What to do.
Find the line with "Akceptuję wszystkie (75, 1408)" in the entries below, then reproduce it and every line after it down to and including the line with "[BlogThis!] (97, 1987)", exactly.

::::::::

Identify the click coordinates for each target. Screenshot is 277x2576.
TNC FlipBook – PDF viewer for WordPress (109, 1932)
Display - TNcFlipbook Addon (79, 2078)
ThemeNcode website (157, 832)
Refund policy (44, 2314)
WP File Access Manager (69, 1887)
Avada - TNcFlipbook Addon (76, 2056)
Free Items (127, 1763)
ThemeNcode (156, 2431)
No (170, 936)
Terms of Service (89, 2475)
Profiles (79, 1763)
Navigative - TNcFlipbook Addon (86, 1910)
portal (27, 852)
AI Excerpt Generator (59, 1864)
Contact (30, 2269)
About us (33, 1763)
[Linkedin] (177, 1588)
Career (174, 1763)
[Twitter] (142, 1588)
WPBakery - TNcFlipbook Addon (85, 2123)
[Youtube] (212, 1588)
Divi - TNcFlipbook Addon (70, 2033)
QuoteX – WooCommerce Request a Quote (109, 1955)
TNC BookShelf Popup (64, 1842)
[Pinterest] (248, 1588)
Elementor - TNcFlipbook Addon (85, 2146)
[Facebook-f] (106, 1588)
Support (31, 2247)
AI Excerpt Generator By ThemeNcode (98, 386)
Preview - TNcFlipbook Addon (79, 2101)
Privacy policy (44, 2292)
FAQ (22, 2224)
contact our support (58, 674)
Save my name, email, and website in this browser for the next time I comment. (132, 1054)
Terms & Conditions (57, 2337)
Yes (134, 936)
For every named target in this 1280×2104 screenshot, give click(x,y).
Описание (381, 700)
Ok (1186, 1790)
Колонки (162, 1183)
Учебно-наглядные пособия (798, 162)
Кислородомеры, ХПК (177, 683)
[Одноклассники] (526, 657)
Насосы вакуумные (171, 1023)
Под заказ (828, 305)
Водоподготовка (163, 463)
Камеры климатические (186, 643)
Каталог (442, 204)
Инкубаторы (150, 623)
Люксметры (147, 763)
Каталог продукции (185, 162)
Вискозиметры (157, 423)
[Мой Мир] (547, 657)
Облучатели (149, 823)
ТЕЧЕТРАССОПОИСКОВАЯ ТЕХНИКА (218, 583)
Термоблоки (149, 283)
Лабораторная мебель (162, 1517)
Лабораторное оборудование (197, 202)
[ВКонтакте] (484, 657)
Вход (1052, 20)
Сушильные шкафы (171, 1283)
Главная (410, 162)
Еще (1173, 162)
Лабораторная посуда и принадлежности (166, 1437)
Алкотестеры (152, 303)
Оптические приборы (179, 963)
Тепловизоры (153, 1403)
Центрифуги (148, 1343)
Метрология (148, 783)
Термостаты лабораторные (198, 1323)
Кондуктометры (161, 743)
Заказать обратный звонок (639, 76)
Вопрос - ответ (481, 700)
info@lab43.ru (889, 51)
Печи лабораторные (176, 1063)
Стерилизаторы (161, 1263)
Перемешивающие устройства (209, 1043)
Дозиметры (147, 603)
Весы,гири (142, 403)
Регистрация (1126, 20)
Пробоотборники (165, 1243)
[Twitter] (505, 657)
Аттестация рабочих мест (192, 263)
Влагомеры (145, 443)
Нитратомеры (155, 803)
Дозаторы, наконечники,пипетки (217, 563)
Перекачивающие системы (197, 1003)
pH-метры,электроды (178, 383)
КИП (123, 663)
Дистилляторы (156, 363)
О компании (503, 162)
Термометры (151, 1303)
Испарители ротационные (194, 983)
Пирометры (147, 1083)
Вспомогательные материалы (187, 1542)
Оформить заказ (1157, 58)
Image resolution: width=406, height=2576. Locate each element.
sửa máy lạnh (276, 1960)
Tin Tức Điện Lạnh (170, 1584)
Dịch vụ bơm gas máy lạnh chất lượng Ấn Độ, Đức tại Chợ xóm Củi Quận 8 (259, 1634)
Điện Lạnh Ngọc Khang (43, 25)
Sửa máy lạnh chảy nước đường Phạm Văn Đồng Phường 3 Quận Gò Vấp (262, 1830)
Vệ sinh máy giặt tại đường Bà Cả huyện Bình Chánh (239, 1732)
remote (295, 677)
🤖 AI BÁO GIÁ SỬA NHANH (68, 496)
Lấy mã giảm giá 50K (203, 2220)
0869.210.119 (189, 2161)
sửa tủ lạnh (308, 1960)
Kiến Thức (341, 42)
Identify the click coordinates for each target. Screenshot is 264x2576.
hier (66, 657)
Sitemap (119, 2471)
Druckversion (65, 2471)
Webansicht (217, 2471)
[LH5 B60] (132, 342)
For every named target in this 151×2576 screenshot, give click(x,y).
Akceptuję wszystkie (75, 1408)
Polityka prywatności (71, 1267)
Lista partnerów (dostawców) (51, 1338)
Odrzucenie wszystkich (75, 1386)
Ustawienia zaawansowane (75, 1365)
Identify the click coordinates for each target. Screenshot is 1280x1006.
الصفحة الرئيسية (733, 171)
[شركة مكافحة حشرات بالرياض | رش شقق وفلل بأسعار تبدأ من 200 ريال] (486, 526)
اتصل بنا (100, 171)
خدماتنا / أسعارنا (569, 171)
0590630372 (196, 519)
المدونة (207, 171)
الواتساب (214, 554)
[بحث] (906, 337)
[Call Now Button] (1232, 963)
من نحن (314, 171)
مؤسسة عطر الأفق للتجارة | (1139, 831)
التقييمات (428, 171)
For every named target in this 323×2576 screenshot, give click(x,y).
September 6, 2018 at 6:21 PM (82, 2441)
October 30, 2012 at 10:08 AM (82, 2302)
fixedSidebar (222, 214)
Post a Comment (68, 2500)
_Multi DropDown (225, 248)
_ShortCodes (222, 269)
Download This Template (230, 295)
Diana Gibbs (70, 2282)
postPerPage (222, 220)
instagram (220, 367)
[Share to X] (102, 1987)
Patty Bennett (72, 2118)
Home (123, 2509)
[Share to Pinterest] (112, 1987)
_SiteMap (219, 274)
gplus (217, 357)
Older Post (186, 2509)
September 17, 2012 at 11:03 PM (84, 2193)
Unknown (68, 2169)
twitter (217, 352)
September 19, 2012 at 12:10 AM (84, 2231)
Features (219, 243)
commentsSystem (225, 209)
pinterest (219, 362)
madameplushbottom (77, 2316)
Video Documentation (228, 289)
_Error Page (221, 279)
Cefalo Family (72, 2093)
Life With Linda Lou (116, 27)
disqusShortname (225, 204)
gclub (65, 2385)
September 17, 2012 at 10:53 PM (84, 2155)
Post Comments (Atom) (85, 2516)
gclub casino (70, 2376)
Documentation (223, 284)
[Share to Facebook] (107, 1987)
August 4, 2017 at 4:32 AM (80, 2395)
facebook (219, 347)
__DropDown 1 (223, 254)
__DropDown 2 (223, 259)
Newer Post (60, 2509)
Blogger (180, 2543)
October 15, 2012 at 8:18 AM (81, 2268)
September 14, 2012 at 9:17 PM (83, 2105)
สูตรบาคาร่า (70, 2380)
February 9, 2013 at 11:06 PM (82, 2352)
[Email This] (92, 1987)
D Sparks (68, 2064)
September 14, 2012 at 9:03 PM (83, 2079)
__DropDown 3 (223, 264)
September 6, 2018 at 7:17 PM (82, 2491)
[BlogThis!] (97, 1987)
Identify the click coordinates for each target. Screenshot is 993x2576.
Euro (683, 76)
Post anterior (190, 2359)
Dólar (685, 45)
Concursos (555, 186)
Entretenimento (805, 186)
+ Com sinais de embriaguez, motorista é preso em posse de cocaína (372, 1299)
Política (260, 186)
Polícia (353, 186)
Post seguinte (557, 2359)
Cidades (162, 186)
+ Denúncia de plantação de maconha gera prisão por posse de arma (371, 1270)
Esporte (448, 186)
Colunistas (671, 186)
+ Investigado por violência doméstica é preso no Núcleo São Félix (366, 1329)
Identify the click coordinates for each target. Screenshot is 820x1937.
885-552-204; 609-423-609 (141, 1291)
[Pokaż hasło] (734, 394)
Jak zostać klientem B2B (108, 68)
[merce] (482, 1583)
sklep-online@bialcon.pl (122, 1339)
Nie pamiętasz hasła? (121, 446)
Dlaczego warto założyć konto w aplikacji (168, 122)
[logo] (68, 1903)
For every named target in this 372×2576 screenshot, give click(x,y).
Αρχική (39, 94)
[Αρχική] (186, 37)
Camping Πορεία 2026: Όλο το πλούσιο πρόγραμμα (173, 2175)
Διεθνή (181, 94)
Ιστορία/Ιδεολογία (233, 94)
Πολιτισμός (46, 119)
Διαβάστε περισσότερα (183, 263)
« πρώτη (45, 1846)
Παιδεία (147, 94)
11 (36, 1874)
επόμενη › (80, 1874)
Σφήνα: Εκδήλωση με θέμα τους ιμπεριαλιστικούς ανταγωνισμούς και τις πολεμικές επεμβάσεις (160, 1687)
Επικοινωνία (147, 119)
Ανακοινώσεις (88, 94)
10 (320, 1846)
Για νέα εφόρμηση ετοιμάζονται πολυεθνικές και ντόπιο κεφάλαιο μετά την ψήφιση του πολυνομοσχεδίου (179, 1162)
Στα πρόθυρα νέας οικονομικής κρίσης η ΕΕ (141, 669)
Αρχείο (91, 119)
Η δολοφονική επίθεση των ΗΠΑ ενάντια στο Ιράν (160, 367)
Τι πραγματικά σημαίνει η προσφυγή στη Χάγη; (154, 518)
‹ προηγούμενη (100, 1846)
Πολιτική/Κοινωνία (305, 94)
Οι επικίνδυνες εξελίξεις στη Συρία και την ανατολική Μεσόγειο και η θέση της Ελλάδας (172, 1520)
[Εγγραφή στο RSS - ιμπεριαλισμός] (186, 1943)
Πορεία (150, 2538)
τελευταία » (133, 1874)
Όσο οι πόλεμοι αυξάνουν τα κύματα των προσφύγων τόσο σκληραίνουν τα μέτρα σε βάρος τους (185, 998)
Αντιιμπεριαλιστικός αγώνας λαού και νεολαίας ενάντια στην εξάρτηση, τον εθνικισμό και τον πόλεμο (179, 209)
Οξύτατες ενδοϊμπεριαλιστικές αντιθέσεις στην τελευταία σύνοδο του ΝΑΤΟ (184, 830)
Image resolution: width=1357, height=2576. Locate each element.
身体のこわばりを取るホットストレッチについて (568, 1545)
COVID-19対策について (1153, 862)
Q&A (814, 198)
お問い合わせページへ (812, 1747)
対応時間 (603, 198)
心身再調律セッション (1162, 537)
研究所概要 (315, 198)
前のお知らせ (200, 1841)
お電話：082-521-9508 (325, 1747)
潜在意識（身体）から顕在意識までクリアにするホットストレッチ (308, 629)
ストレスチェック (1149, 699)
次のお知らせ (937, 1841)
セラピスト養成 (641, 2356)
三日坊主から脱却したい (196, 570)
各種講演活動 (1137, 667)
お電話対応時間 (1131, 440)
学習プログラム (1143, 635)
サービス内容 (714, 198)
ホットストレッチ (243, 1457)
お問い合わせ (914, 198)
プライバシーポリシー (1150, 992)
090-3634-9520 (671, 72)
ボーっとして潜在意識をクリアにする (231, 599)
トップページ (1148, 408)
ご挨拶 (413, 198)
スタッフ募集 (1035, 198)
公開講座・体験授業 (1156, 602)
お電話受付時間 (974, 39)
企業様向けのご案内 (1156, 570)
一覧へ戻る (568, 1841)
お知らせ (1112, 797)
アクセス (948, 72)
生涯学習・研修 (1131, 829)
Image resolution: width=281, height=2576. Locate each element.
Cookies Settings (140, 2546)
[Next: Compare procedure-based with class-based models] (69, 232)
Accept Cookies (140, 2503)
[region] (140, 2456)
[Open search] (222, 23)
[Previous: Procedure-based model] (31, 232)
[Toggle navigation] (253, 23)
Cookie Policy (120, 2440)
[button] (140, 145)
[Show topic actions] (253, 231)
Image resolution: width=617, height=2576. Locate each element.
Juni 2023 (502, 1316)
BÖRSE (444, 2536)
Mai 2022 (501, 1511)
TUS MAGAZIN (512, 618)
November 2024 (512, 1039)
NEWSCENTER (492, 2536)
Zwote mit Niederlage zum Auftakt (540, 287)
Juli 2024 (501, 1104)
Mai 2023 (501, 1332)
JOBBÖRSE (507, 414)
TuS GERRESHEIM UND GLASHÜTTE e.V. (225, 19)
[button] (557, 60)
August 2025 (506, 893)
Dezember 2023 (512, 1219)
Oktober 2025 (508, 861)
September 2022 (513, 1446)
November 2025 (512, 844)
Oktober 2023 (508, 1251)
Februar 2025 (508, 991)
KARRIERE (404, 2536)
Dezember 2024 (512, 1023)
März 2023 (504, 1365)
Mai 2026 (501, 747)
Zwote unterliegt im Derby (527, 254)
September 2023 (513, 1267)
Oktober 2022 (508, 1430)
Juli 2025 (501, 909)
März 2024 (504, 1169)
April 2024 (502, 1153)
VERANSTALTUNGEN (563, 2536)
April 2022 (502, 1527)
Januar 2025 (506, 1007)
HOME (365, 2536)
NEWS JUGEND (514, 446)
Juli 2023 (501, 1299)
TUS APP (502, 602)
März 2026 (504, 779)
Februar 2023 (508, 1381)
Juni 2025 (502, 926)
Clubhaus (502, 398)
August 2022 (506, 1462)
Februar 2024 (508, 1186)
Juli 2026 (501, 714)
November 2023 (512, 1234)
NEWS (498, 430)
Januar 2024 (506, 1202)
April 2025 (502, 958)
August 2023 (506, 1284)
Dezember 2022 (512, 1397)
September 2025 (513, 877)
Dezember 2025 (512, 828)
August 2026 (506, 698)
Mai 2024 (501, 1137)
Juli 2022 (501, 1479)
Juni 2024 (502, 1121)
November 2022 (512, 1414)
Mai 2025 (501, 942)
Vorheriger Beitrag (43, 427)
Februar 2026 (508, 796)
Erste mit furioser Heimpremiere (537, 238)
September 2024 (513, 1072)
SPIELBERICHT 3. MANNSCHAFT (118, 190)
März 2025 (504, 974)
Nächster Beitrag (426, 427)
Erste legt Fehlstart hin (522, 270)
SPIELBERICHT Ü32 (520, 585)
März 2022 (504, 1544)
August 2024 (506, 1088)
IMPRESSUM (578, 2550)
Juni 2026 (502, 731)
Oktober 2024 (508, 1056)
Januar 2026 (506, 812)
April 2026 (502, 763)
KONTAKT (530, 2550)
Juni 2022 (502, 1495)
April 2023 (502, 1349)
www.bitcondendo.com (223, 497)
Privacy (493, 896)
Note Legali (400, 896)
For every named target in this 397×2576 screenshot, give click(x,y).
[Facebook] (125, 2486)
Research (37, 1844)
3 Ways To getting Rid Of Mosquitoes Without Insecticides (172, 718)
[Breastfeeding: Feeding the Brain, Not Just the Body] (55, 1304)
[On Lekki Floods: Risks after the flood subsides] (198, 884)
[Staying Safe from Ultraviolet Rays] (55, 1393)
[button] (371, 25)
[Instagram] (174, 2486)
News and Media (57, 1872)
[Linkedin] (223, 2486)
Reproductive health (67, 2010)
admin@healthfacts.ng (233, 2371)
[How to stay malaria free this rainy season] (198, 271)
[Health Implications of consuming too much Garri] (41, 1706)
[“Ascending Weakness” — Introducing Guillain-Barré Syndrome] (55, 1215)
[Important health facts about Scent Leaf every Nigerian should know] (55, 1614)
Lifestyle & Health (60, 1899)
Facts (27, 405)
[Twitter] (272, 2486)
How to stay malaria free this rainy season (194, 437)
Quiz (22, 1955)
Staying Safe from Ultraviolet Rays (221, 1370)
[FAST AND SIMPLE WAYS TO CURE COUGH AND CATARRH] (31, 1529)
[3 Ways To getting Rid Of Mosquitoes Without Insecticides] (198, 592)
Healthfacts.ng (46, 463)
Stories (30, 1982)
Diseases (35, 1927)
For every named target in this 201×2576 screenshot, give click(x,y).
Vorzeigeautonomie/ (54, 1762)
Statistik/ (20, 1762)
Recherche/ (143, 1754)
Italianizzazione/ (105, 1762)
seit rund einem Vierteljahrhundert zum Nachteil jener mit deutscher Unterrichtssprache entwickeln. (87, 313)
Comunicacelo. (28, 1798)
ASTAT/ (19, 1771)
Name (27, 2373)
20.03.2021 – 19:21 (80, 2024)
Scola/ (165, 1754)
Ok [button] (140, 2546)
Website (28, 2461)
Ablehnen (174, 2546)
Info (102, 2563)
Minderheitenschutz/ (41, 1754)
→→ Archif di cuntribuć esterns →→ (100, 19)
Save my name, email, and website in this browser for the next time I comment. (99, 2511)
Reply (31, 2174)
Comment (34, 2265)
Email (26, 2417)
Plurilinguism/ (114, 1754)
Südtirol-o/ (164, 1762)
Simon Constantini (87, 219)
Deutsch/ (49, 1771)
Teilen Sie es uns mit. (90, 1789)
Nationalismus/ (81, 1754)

::::::::

Output for this task.
Akceptuję wszystkie (75, 1408)
Polityka prywatności (71, 1267)
Lista partnerów (dostawców) (51, 1338)
Odrzucenie wszystkich (75, 1386)
Ustawienia zaawansowane (75, 1365)
Identify the click coordinates for each target. Screenshot is 1280x1006.
الصفحة الرئيسية (733, 171)
[شركة مكافحة حشرات بالرياض | رش شقق وفلل بأسعار تبدأ من 200 ريال] (486, 526)
اتصل بنا (100, 171)
خدماتنا / أسعارنا (569, 171)
0590630372 (196, 519)
المدونة (207, 171)
الواتساب (214, 554)
[بحث] (906, 337)
[Call Now Button] (1232, 963)
من نحن (314, 171)
مؤسسة عطر الأفق للتجارة | (1139, 831)
التقييمات (428, 171)
For every named target in this 323×2576 screenshot, give click(x,y).
September 6, 2018 at 6:21 PM (82, 2441)
October 30, 2012 at 10:08 AM (82, 2302)
fixedSidebar (222, 214)
Post a Comment (68, 2500)
_Multi DropDown (225, 248)
_ShortCodes (222, 269)
Download This Template (230, 295)
Diana Gibbs (70, 2282)
postPerPage (222, 220)
instagram (220, 367)
[Share to X] (102, 1987)
Patty Bennett (72, 2118)
Home (123, 2509)
[Share to Pinterest] (112, 1987)
_SiteMap (219, 274)
gplus (217, 357)
Older Post (186, 2509)
September 17, 2012 at 11:03 PM (84, 2193)
Unknown (68, 2169)
twitter (217, 352)
September 19, 2012 at 12:10 AM (84, 2231)
Features (219, 243)
commentsSystem (225, 209)
pinterest (219, 362)
madameplushbottom (77, 2316)
Video Documentation (228, 289)
_Error Page (221, 279)
Cefalo Family (72, 2093)
Life With Linda Lou (116, 27)
disqusShortname (225, 204)
gclub (65, 2385)
September 17, 2012 at 10:53 PM (84, 2155)
Post Comments (Atom) (85, 2516)
gclub casino (70, 2376)
Documentation (223, 284)
[Share to Facebook] (107, 1987)
August 4, 2017 at 4:32 AM (80, 2395)
facebook (219, 347)
__DropDown 1 (223, 254)
__DropDown 2 (223, 259)
Newer Post (60, 2509)
Blogger (180, 2543)
October 15, 2012 at 8:18 AM (81, 2268)
September 14, 2012 at 9:17 PM (83, 2105)
สูตรบาคาร่า (70, 2380)
February 9, 2013 at 11:06 PM (82, 2352)
[Email This] (92, 1987)
D Sparks (68, 2064)
September 14, 2012 at 9:03 PM (83, 2079)
__DropDown 3 (223, 264)
September 6, 2018 at 7:17 PM (82, 2491)
[BlogThis!] (97, 1987)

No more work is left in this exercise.